» Activity
When you reach the line containing "Image resolution: width=1251, height=2576." in the entries below, begin reproducing lines exactly, and stop once the line containing "[체중 관리의 비결, 혈당 조절로 당뇨 예방하는 법] (698, 2446)" is done.

» Input material
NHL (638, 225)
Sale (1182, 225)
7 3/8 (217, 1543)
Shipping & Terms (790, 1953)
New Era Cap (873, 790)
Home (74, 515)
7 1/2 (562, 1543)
* * *
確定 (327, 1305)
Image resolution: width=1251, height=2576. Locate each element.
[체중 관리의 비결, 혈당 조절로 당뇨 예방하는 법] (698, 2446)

» Your response
Image resolution: width=1251, height=2576. Locate each element.
[체중 관리의 비결, 혈당 조절로 당뇨 예방하는 법] (698, 2446)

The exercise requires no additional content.